L’economista, già ministro dell’Industria, spiega perché cooperare e discutere è importante, a patto che non ci si racconti delle favole. Oggi il mondo funziona ancora a petrolio, dal summit nel Golfo arriveranno solo spunti e poco più. La Cina? L’Europa stia attenta a non legare la sua transizione a quella del Dragone
Non si può certo dire che siano mancate le buone intenzioni alla Cop28 in corso a Dubai (qui l’intervista al presidente della Fondazione Symbola, Ermete Realacci). Nel Golfo sono arrivati i rappresentanti di 200 governi da tutto il mondo, nonostante alcuni grandi assenti: il presidente americano Joe Biden, il leader cinese Xi Jinping.

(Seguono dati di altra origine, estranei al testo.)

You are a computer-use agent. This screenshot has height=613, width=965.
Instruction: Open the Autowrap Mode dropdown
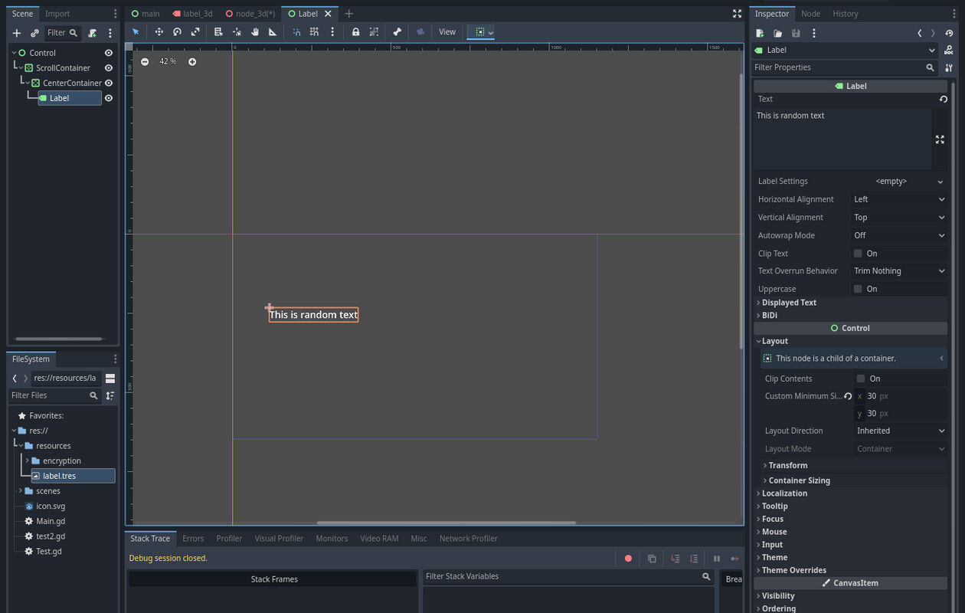899,235
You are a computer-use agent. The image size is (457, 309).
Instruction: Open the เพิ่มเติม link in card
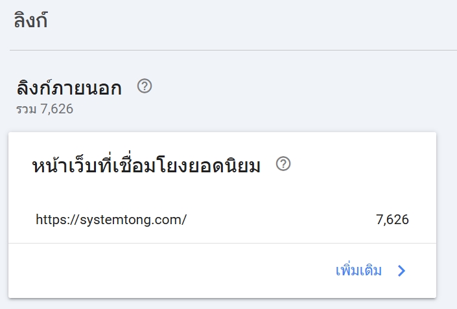coord(358,271)
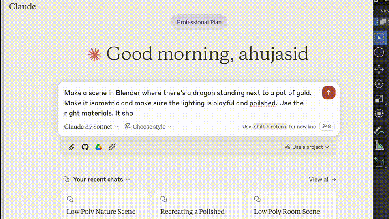Open the Low Poly Nature Scene chat
Screen dimensions: 389x219
pyautogui.click(x=101, y=211)
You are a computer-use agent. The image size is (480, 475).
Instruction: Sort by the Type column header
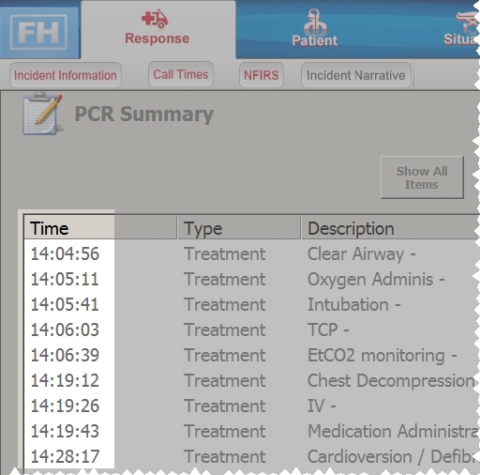coord(239,228)
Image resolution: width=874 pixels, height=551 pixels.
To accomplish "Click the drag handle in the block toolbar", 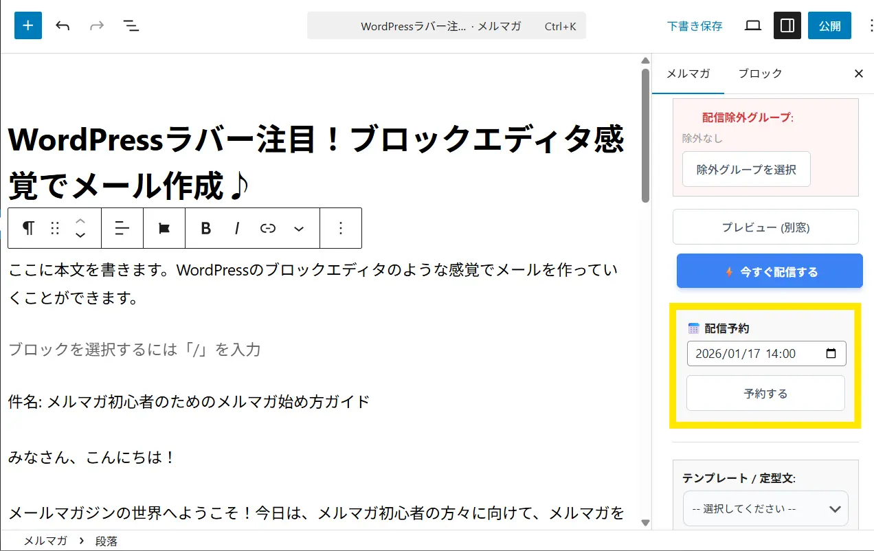I will coord(56,228).
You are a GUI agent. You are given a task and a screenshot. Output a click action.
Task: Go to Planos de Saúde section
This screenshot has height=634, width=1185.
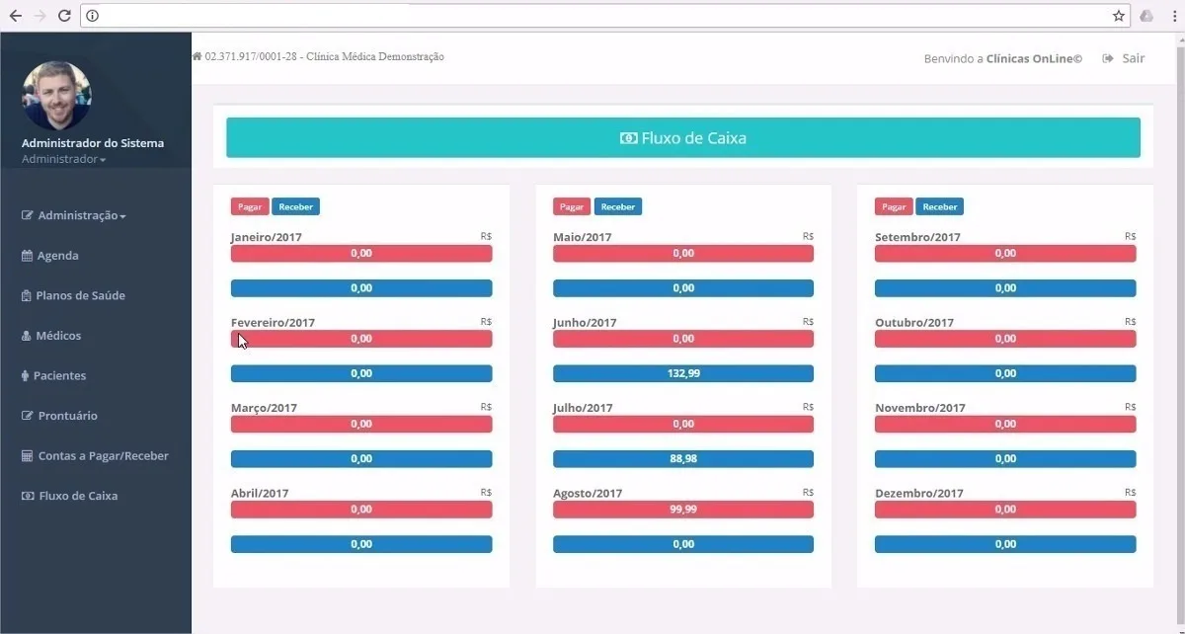coord(73,295)
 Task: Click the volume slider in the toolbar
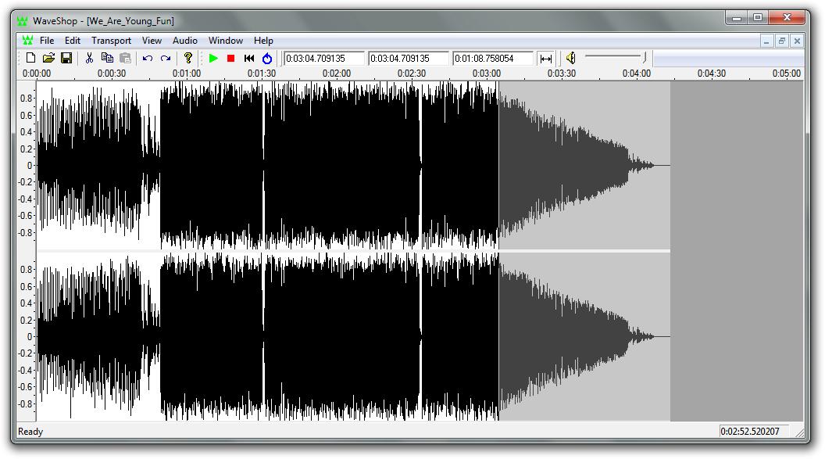point(616,57)
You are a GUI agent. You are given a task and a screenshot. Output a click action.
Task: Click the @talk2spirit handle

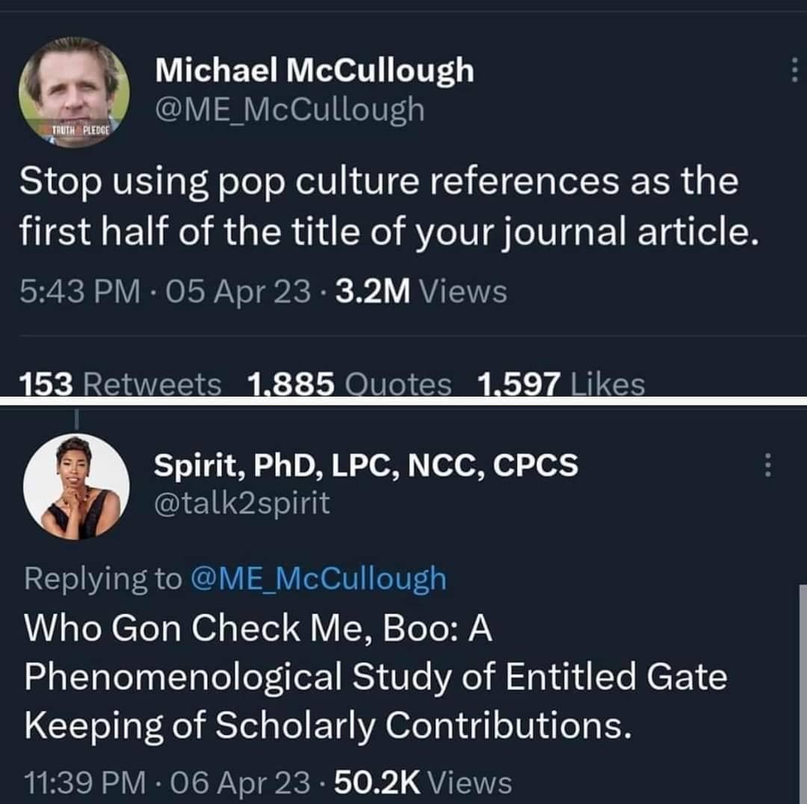tap(242, 503)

Cuore dei lavori, che dureranno fino al 12 dicembre, l’obiettivo di 1,5 gradi di limitazione del riscaldamento globale, raggiunto a Parigi, e sull’eliminazione dei combustibili fossili, tema chiave proprio negli Emirati Arabi Uniti, una delle dieci principali nazioni produttrici di petrolio al mondo. Obiettivi certamente condivisibili e auspicabili, ma realmente possibili? Formiche.net ne ha parlato con Alberto Clò, economista e già ministro dell’Industria nel governo Dini.

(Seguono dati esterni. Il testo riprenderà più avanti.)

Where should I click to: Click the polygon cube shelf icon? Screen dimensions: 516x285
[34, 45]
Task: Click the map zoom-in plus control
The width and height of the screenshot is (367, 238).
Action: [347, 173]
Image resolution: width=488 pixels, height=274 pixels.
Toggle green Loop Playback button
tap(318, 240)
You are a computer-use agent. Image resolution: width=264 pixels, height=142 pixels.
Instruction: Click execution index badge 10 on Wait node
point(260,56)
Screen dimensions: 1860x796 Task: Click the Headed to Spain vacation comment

“Questi appuntamenti creano molte illusioni, sul fatto che le cose possano andare diversamente. Ho da poco letto un rapporto che spiega come nel 2022 sia aumentato il supporto dei governi alle fonti fossili, questo ci dice quanto gli idrocarburi siano ancora centrali. Per questo dico che è molto facile fare dei sogni facili, pensando alla Cop28”, mette subito in chiaro Clò. “Tuttavia questi sono passaggi inevitabili, che possono anche segnare dei passi in avanti. Non possiamo sparare sulla Croce Rossa, la cooperazione è d’altronde la strada da percorrere e la Cop28 lo dimostra. Ma da qui a pensare che ci sia una svolta nel breve termine e che questa arrivi dal Golfo, ce ne vuole”. Insomma, discutere va bene, confrontarsi anche. Ma credere che da Dubai parta la rivoluzione culturale verde è una forzatura.

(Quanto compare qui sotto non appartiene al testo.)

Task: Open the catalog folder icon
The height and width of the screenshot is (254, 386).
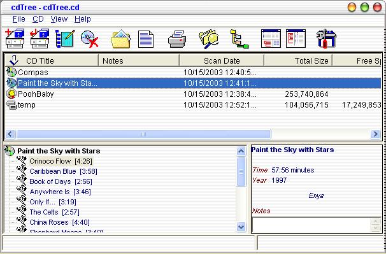Action: tap(120, 39)
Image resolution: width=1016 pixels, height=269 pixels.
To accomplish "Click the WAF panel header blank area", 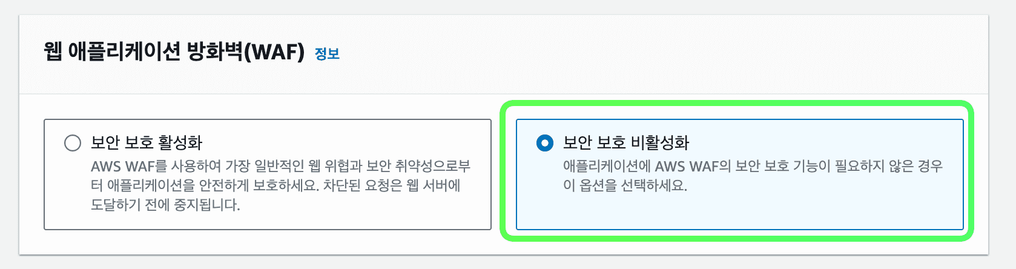I will [x=666, y=53].
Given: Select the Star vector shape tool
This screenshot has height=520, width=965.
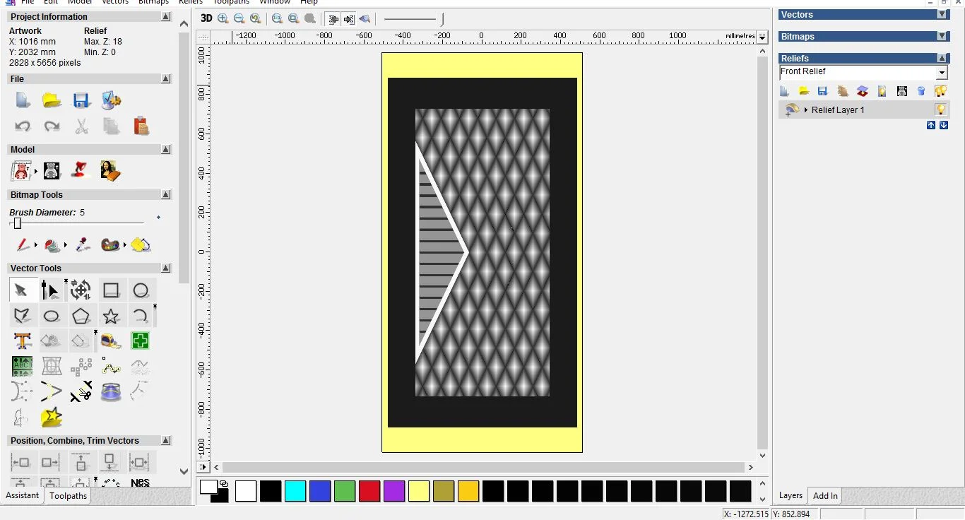Looking at the screenshot, I should click(111, 316).
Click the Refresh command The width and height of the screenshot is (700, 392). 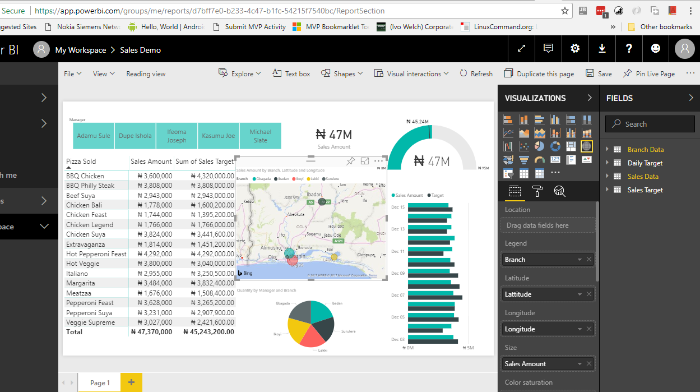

“Credo che difficilmente si arriverà a una dichiarazione congiunta che estromette il petrolio, ricordiamoci che siamo negli Emirati Arabi, che l’oro nero lo producono e lo esportano”, ammette l’economista. Il quale sposta poi l’attenzione sui singoli terreni, partendo da Europa e Cina. “Le politiche green europee sono costosissime e conseguono risultati minimali, abbiamo speso miliardi per il solare e l’eolico, ma la quota che queste fonti coprono è irrisoria. Adesso bisognerà vedere cosa succederà con le elezioni di giugno. Un’affermazione delle destre, per esempio, non sarà un bene per la transizione, abbiamo visto molti partiti di destra opporsi a certe politiche climatiche”.
L’altra partita si gioca in Cina. “Di tutte le nazioni, quella cinese è sicuramente quella a cui bisogna guardare con maggiore attenzione. Lì la transizione porterà i suoi maggiori risultati, l’Europa potrebbe finire col dipendere dalla Cina, legata mani e piedi, se non si crea una transizione indipendente. Il rischio è che l’Ue faccia con la Cina quello che ha fatto con la Russia, ovvero dipendere dal suo gas. Insomma, al di là di Dubai, della Cop28, la questione è capire se e come l’Europa riuscirà a svoltare nella transizione e come possa evitare una dipendenza cinese”.